When you book an excursion, there is a lot you are not told. For example, no one told us that we would be picked up in an open air tour bus with nothing in the way of a suspension system. We weren't told that we would be packed like sardines into this bus for the entirety of the 40 minute ride to the stable. Lest I sound like I am complaining, let me clarify. It was fun. I enjoyed the wind in my hair and the camaraderie that develops when packed in close quarters with compete strangers - many of whom don't share a language. I enjoyed the sun in my eyes and holding onto my hat to keep it from flying off and down the highway.
But still, they could have at least mentioned it.
By the time we arrived at the stable, we were down to only 4 participants. The rest of the bus load had been dropped off at a different location to ride dune buggies. Stepping off the bus, we were greeted by an enthusiastic guide who directed us to a small stall where we were to wait while he had us all sign waivers, don helmets, and listen to his safety instructions.
Being tourists, we dawdled... a lot.
We stopped to take pictures of everything! I needed the palm trees, and the horse locked in his stall, and the building itself and more palm trees... you get the idea. I'm sure our guide had seen it all before. He did a decent job of masking his impatience.
Finally we were each assigned to a horse. I asked the name of my sable mare as I swung into the saddle.
"Burro," was the response.
Hmm...that means donkey, I thought as I asked the guide to repeat it a few times.
Yep, I rode a horse named Donkey.
Finally, we were all mounted. The other couple who had joined us seemed to have some difficulty in getting on their horses, but soon we were heading off into the Dominican jungle.
All along the trail were Dominican cows. I'm not sure of the breed, but they had kind of floppy ears and looked very soft and fuzzy. As we ambled along, our guide nickered to our horses in an attempt to get them to speed up. It worked kind of well, but only as long as the guide was making noises at them. These horses were obviously not interested in getting anywhere fast.
Dominicans must be big fans of recycling. At multiple points along the way were huge piles of recyclable materials. They seemed quite out of place in the middle of an otherwise agricultural landscape. It made me wonder if this is the end destination of the recycled materials on the island, or if this is just one more stopping point on their journey.
We found the Center of the Internet! I never would have guessed that it was in the middle of Hispaniola!

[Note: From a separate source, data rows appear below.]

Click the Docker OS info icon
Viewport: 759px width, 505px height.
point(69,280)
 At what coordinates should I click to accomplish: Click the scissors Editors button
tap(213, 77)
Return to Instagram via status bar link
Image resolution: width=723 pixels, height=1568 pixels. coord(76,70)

Dominicans have a unique sense of humor - at other points we found little souvenir shops labeled 'Dominican Costco' and 'Dominican Wal-Mart.'
Our guide said that this was going to be a hotel, but the builders ran out of money before it could be completed. It was quite close to the beach. I'm thinking it would be a great fixer upper. Anybody want to go in on it with me?
On the other end of the spectrum is this Dominican house. As we trotted by, we saw locals in the backyard preparing a meal over an open fire. There were babies running around naked and chickens clucking. It was sad in a way to see the level of poverty as I rode by on a rented horse. It looked like a lot of work, especially compared to my pampered meal service at the all-inclusive resort. I definitely questioned my choices regarding luxury expenses.

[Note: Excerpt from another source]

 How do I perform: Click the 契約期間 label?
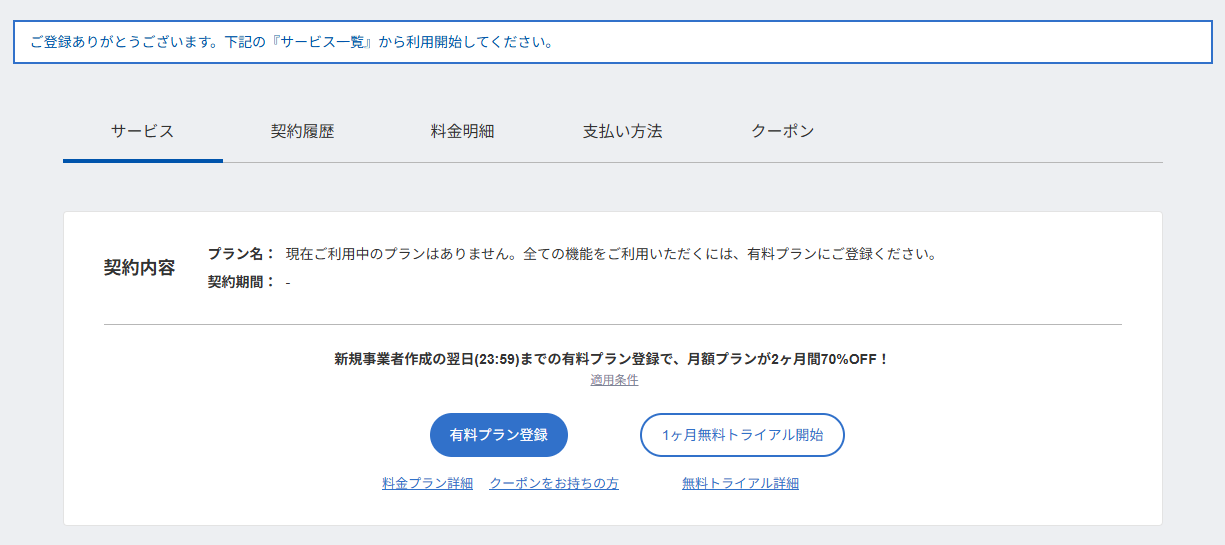241,282
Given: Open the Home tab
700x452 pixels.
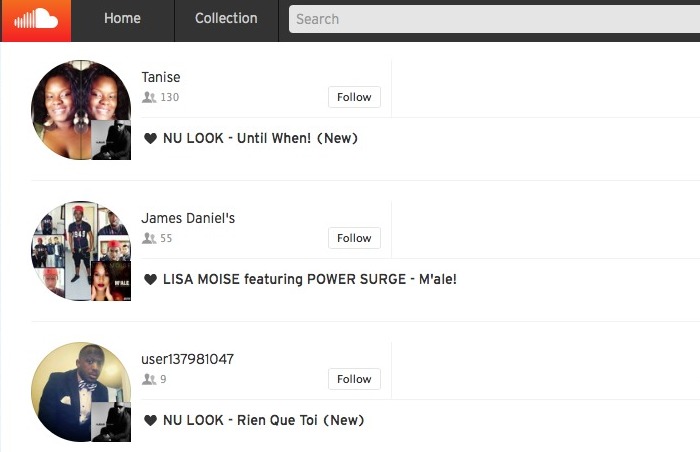Looking at the screenshot, I should (x=122, y=18).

Here's another thing they don't tell you. You're going to stop at one of the most beautiful beaches on the entire planet. We parked our horses in a shady grove nearby, ditched our helmets, and walked down a sandy path to the bluest waters. The beach was not crowded with chairs and umbrellas. It was perfect.
I was the only person in our little group who happened to be wearing a swimsuit, so I quickly stripped down and jumped in. After the sweaty heat of the ride, the water was the most refreshing way to spend the 10 minutes our guide had allotted. The sand was silky under my toes and the waves crashed over my head as I bobbed in the ocean. I felt bad for the others - they waited and chatted in the heat of the day - missing out on all this perfect ocean.
Back to the Beginning
We stopped once for a quick sales pitch at a little stop coincidentally placed along the path. They sold Dominican coffee, cigars, trinkets, and the ever popular mama juana, a local drink said to be good for what ails you. Our guide encouraged us to partake of the free samples and we walked away having purchased a jar of cocoa nibs.
The return journey traced the same route as we had taken in. We passed back through the village, the Center of the Internet, and the piles of recycling. We saw the same velvety cows chilling in the fields. The big difference? This time our bums were all quite sore from 2 full hours of a horse that isn't quite trotting.
We finally dismounted and I took the opportunity for a selfie with my horse Burro. While I had a great time, I don't think I'll do the 2 Hour Horseback Excursion again.